According to Dr Florian Penge, Skoove founder and CEO:
'We have designed Skoove to combine the best elements of a live tutor giving real-time feedback and adapting to the student with all the convenience of the web, being available anywhere 24/7, and at a fraction of the price.
'61% of the people in the US, UK, Australia, and Germany would like to learn a musical instrument, but currently only a fraction actually do*. With Skoove, we hope to make that dream a reality for anyone with access to a computer and desire to learn.'
Once users sign up through the Skoove homepage, they can access their unique profiles via any supporting device and web browser, with their progress and stored repertoire to be resumed at will. Following a free public beta period the full commercial service will offer subscriptions of between 5 and 10 euros per month. Skoove is currently available worldwide in English and German, with more languages to follow shortly.

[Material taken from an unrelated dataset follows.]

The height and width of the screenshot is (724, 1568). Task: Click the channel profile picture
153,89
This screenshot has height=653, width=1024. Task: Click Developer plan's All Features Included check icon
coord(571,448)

Targeted primarily at beginner piano students aged 12 and older, Skoove works through any modern web browser with an epiano or keyboard connected via USB. A version for acoustic pianos that makes use of devices' internal microphones is currently in development, and is slated for release later this year.
What about the technology behind the platform? According to Stephan Schulz, Skoove co-founder and COO:
'With the support of world-renowned research institute, Fraunhofer IDMT (led by one of the inventors of the MP3), we have developed our own algorithm, 'web-based polyphonic real time pitch validation'. This compares the frequency of the student's input audio with the notes that should be played in order to estimate the likelihood that the student audio matches the target score. Our patent-pending control of the app via users' keys allows students to always stay focused on the piano and minimises distractions.'
Skoove was founded in August 2014 by two experienced industry professionals with a track record in running successful music technology ventures. Stephan Schulz founded the multiroom wireless hifi system Raumfeld in 2008, which was recently acquired by HG Captial/Teufel. During his 10 years at Native Instruments, Dr Florian Plenge grew the Traktor product line to become the world’s leading DJ platform with millions of users.
The company recently completed a seed funding round with the largest German early stage fund, the High Tech Gründerfonds (HTGF), and continues to be supported by the Microsoft Ventures Alumni program.